The primary global competitors in the industries it serves are Siemens Healthineers, Philips Healthcare, Canon and United Imaging. In the Pharmaceutical Diagnostics business segment, it primarily competes with Bayer, Bracco, Guerbet, Lantheus and Curium.

Rising Tariffs to Hurt Business Growth: GE HealthCare faces potential challenges in 2025 due to new U.S. tariffs on Chinese imports, impacting its cost structure and profitability. The company expects a 10-basis-point hit to the adjusted EBIT margin, factoring in 11 months of tariff costs. Higher material costs, especially for imaging equipment and electronic components, along with possible supply-chain disruptions, pose risks.

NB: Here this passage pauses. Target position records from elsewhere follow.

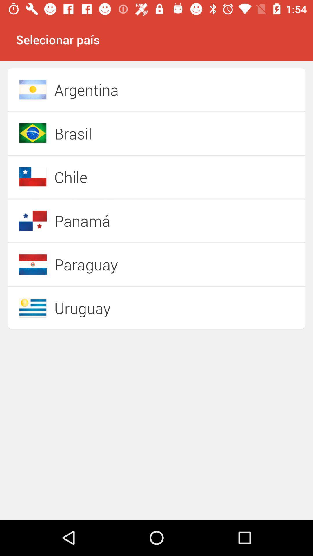  Describe the element at coordinates (136, 89) in the screenshot. I see `icon above the brasil icon` at that location.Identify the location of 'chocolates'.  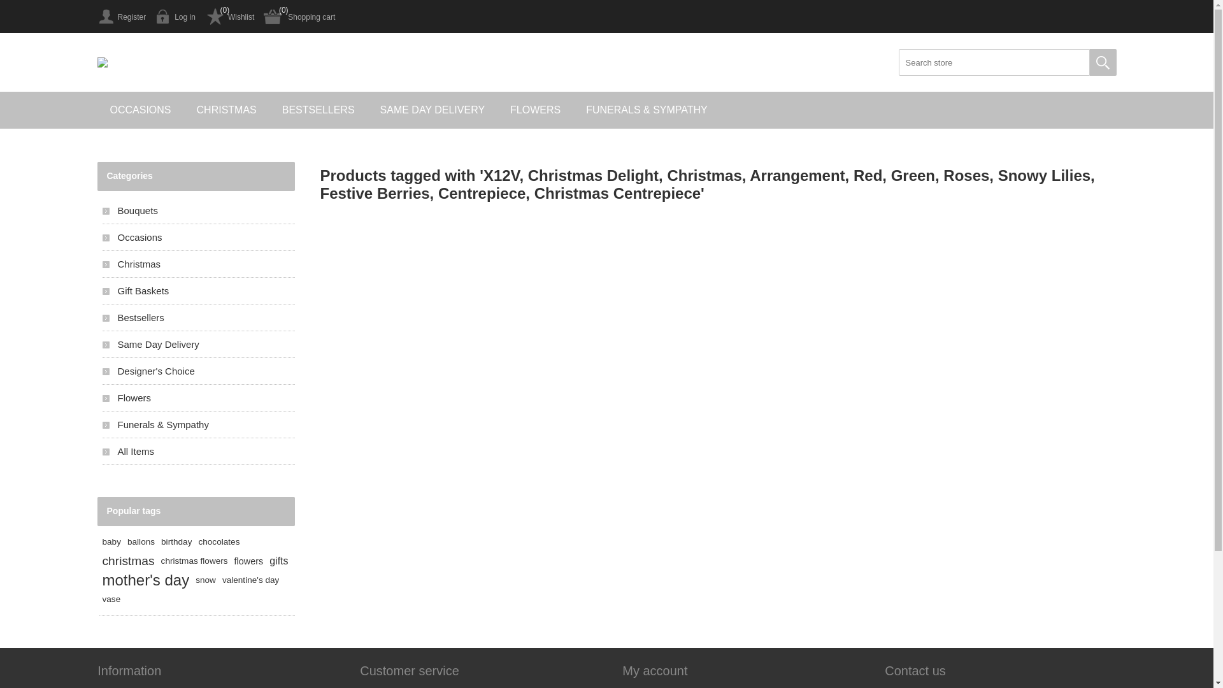
(218, 542).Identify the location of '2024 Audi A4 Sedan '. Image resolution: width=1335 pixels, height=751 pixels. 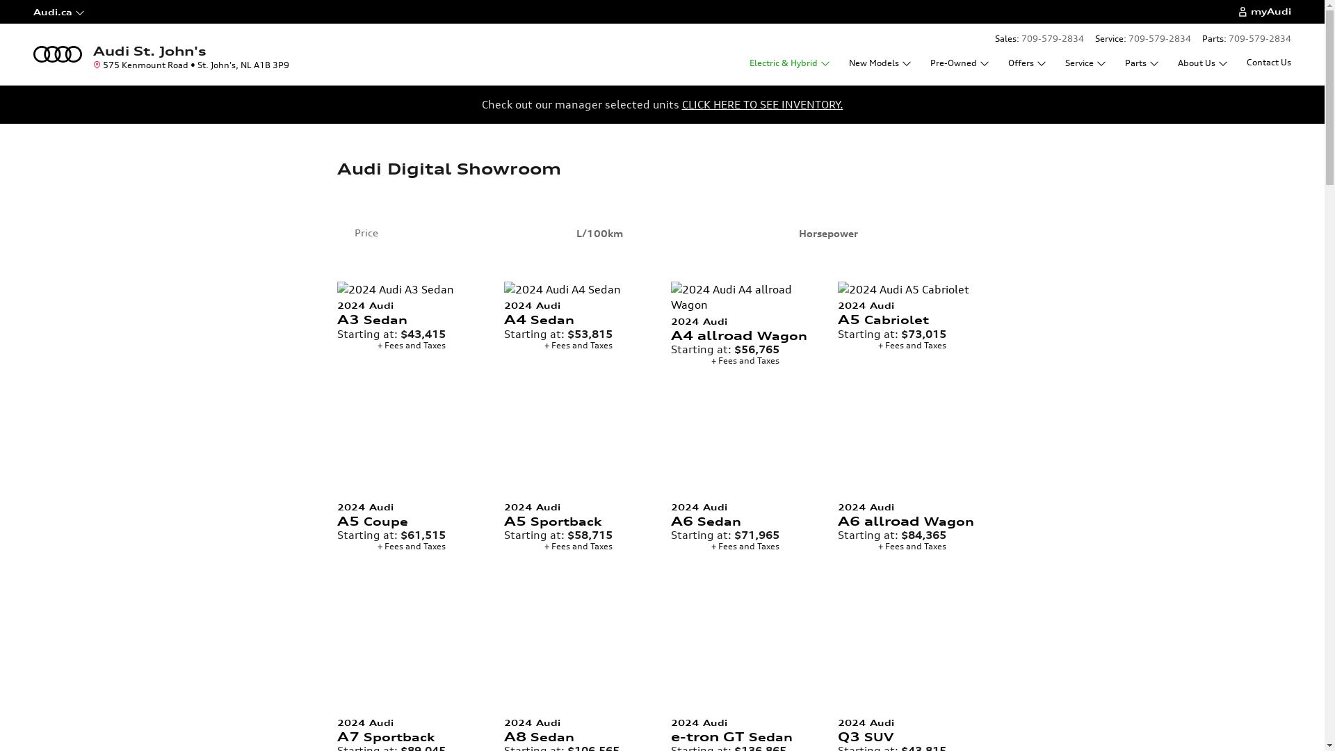
(503, 288).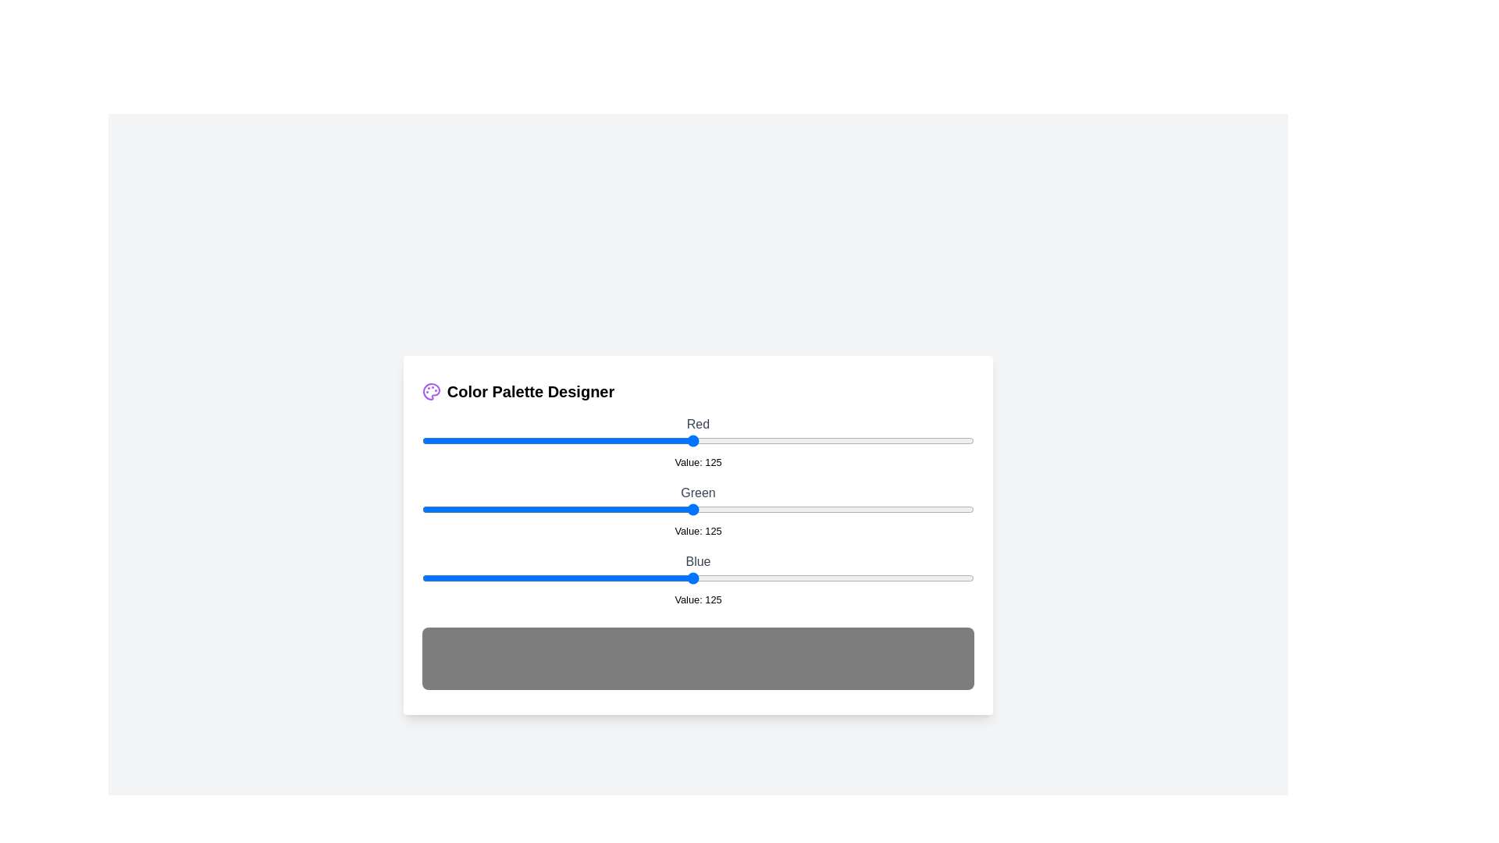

While lean manufacturing and supplier partnerships may cushion some impact, prolonged tariffs could pressure margins and pricing.

Estimate Trend of GEHC

GEHC is witnessing a positive estimate revision trend for fiscal 2025. In the past 60 days, the Zacks Consensus Estimate for earnings improved 2 cents to $4.70 per share.

The Zacks Consensus Estimate for first-quarter fiscal 2025 revenues is pegged at $4.66 billion, indicating a 0.2% improvement from the year-ago quarter’s reported number. The consensus mark for EPS was pinned at $0.91, implying an improvement of 1.1% year over year.

Stocks to Consider

Some better-ranked stocks in the broader medical space are Masimo (MASI - Free Report) , Boston Scientific (BSX - Free Report) and Cardinal Health (CAH - Free Report) . At present, Masimo sports a Zacks Rank #1 (Strong Buy), whereas Boston Scientific and Cardinal Health carries a Zacks Rank #2 (Buy) each. You can see the complete list of today’s Zacks #1 Rank stocks here.

Masimo’s shares have rallied 30.1% in the past year. Estimates for MASI’s 2024 earnings per share (EPS) have increased 1.2% to $4.10 in the past 30 days. MASI’s earnings beat estimates in each of the trailing four quarters, the average surprise being 17.1%. In the last reported quarter, it posted an earnings surprise of 16.6%.

Estimates for Boston Scientific’s 2025 EPS have jumped 2.9% to $2.85 in the past 30 days. Shares of the company have surged 56.7% in the past year compared with the industry’s growth of 12.5%. BSX’s earnings surpassed estimates in each of the trailing four quarters, the average surprise being 8.25%. In the last reported quarter, it delivered an earnings surprise of 7.69%.

Estimates for Cardinal Health’s fiscal 2025 EPS have increased 1.5% to $7.94 in the past 30 days. Shares of the company have gained 15.2% in the past year against the industry’s 4.1% decline. CAH’s earnings surpassed estimates in each of the trailing four quarters, the average surprise being 9.6%. In the last reported quarter, it delivered an earnings surprise of 10.3%.